Réunion du 16 septembre 2015 à 9h30
Commission des affaires culturelles et de l'éducation

Fleur Pellerin, ministre de la culture et de la communication :

Monsieur le rapporteur, cher Patrick Bloche, je vous remercie pour cette présentation enthousiaste et teintée de l'humour qui vous est habituel. Vous avez su en faire ressortir cette conviction que nous partageons, à savoir que ce projet de loi constituera un marqueur important du quinquennat grâce aux avancées considérables qu'il permet dans la définition d'une politique culturelle et la fixation de ses ambitions.

Vous avez, avec beaucoup de clarté et de concision, mis en valeur la substance du projet de loi. Je m'attarderai pour ma part sur les intentions qui ont présidé à son élaboration et présenterai les amendements que le Gouvernement soumet à votre commission – dans le plein respect des délais, je le précise.

Je remercie les équipes des services de l'Assemblée nationale qui vous entourent et salue l'investissement très fort des membres de la Commission, qu'ils appartiennent à la majorité comme à l'opposition.
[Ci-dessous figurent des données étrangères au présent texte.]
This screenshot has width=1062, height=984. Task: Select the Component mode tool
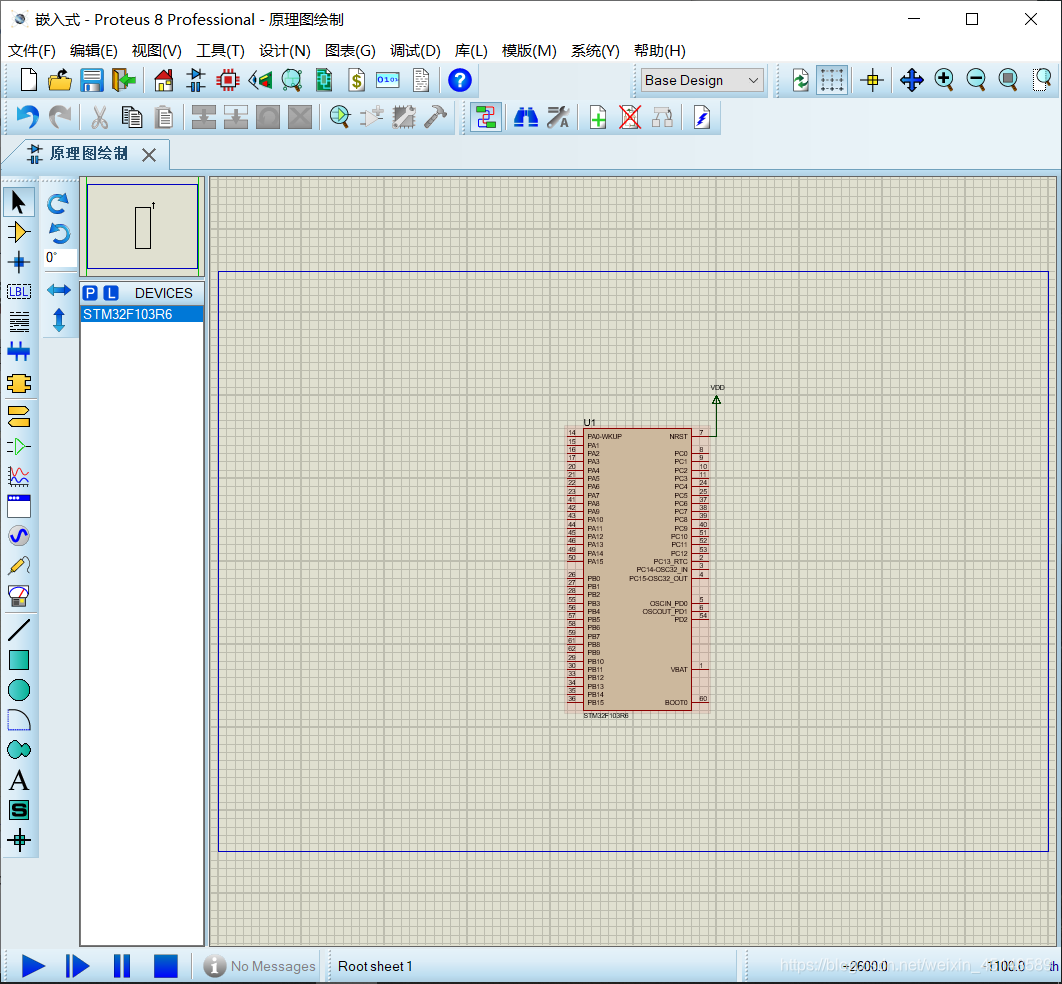(19, 233)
Je sais que circule dans les couloirs du Palais Bourbon une rumeur ancienne qui veut que certains ministres s'attristeraient toujours d'avoir à présenter un texte fortement amendé par les parlementaires. Je ne suis pas de ces ministres-là, si tant est qu'ils existent. Au contraire, je me réjouis que ce projet de loi portant sur la liberté de création, l'architecture et le patrimoine ait suscité près de 450 amendements : c'est la preuve de son importance, de sa justesse et de sa nécessité.

Non seulement je me réjouis de ce débat en perspective mais je m'y consacrerai avec fierté. Soyons très clairs : j'aurai en commission comme en séance la volonté d'améliorer avec vous ce projet de loi. Tout ce qui viendra l'enrichir devrait pouvoir être retenu, tant que la sécurité juridique à laquelle nous devons veiller est garantie.
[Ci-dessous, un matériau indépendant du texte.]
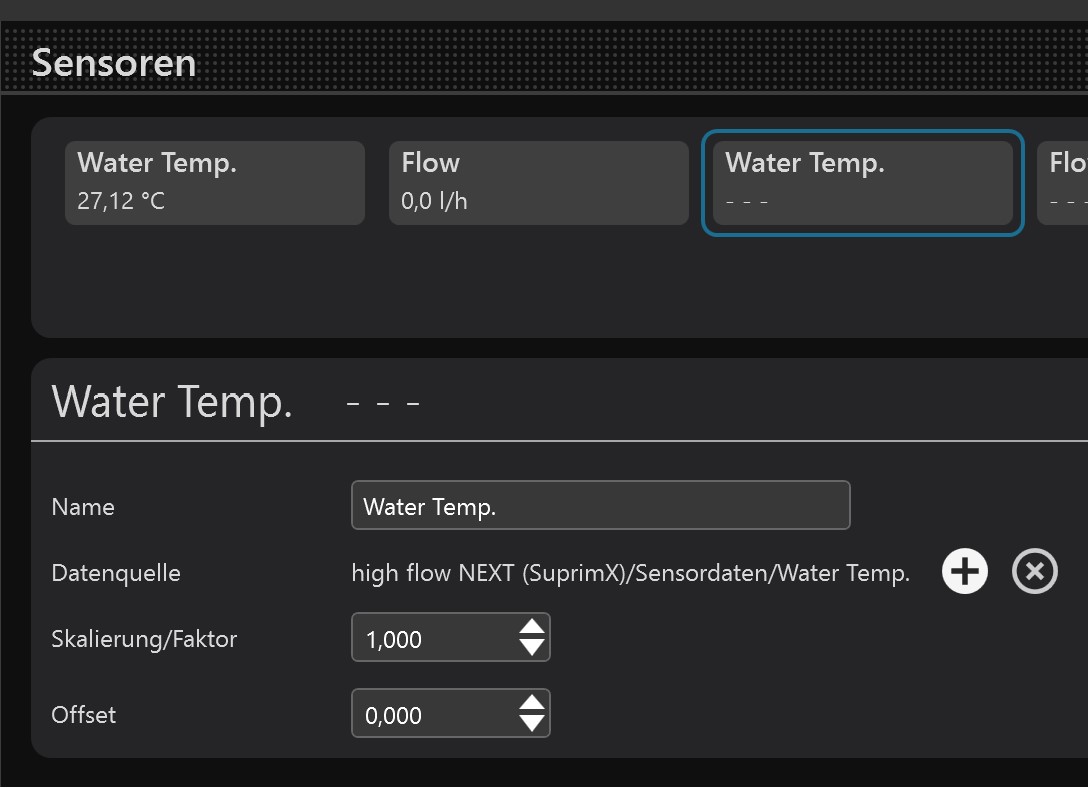Click the Sensoren section header

pyautogui.click(x=113, y=63)
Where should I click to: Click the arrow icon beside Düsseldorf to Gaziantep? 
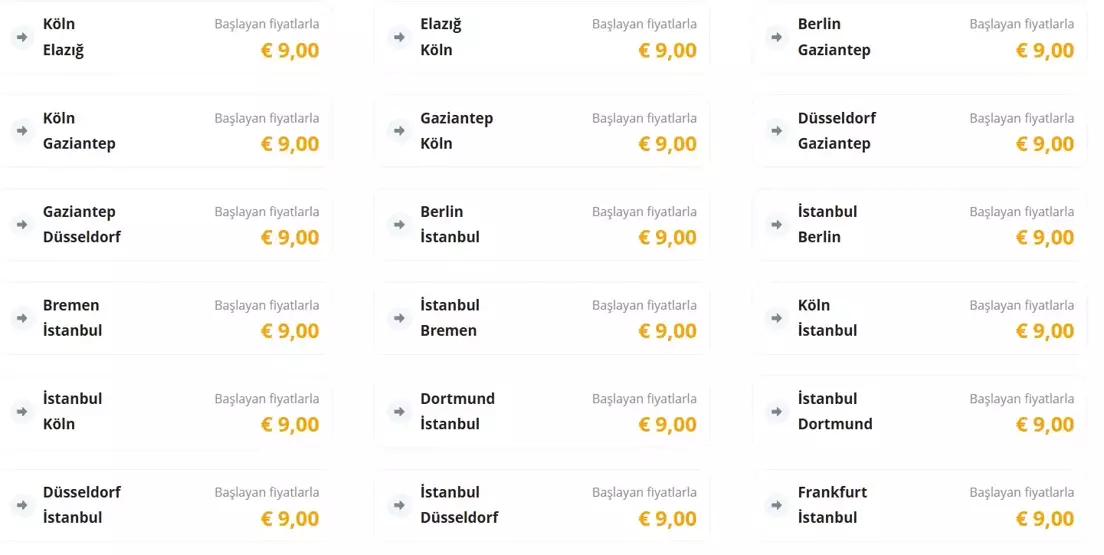pos(776,131)
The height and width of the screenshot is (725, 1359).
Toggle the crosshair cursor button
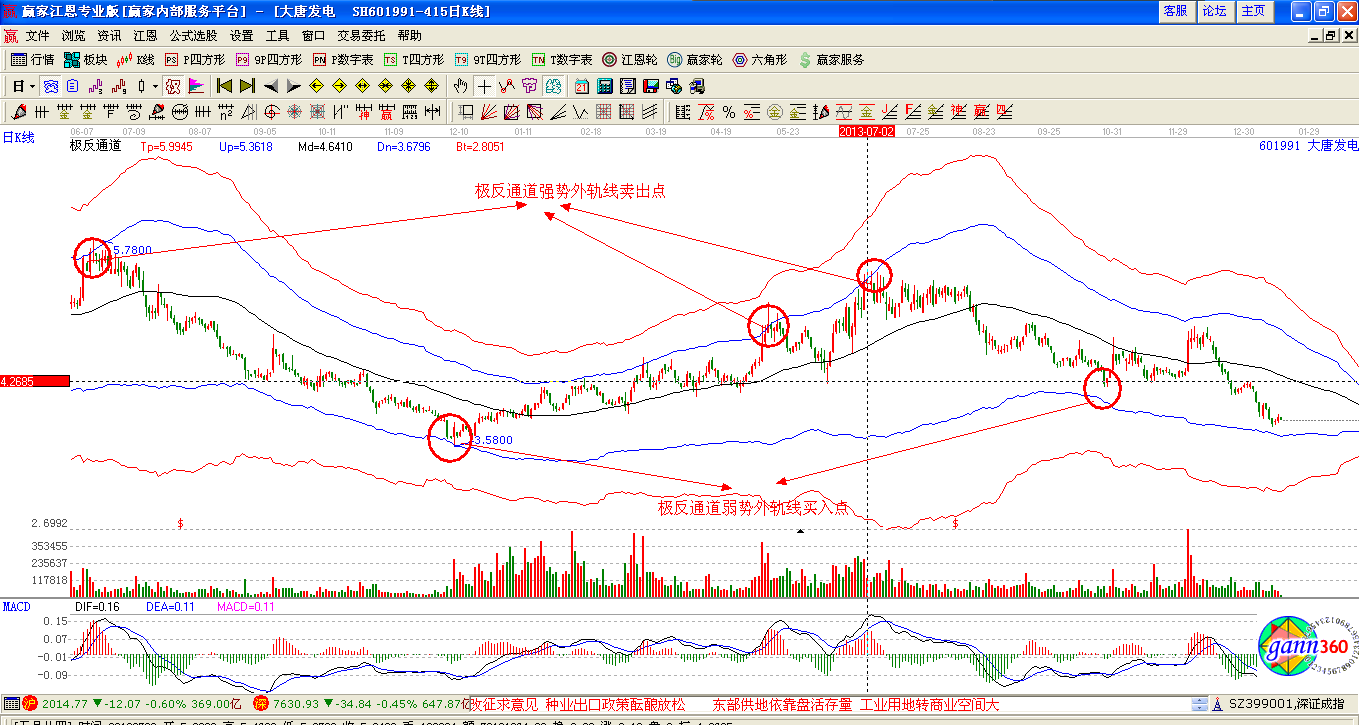(x=484, y=86)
J'ai évoqué d'entrée de jeu l'importance de ce texte. Indépendamment de la discussion technique qui va suivre, je crois qu'il est fondamental de préciser l'intention du Gouvernement qui, en déposant ce projet de loi, répond certes à une impérieuse nécessité mais dessine aussi l'avenir de la culture dans notre pays.

Cette impérieuse nécessité présente, nous l'avons tous à l'esprit : des oeuvres saccagées, vandalisées, barbouillées de messages antisémites ou repeintes ; des spectacles annulés, des films pourchassés par la vindicte de quelques-uns, ou des artistes décrits comme des fainéants que l'on voudrait employer à garder des enfants. C'est ce climat qu'ont aujourd'hui à subir les artistes et tous ceux qui travaillent avec eux : les tenants d'un retour à l'ordre moral donnent de la voix, et de façon suffisamment forte pour que des artistes soient censurés ou s'autocensurent. Dans un tel contexte, il est urgent d'inscrire dans le marbre de la loi la liberté de création, pour protéger ceux qui créent et leur donner les moyens de se défendre et de travailler.
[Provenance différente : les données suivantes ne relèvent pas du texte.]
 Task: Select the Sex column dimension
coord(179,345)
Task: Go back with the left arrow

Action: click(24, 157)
Toutefois, cette inscription dans la loi dépasse l'urgence du moment. C'est d'ailleurs l'aboutissement d'une longue réflexion, qui a commencé au tout début de ce quinquennat.

Certains, je le sais, se sont alors interrogés sur son utilité : à quoi bon écrire que la création artistique est libre, dans un pays où elle l'est déjà ? D'autres ont rappelé qu'elle était largement recouverte par la liberté d'expression, et que distinguer la création artistique des autres formes d'expression n'avait pas grand sens et pouvait même s'avérer contre-productif.

À ces deux objections, je veux répondre ce matin par un mot : l'avenir.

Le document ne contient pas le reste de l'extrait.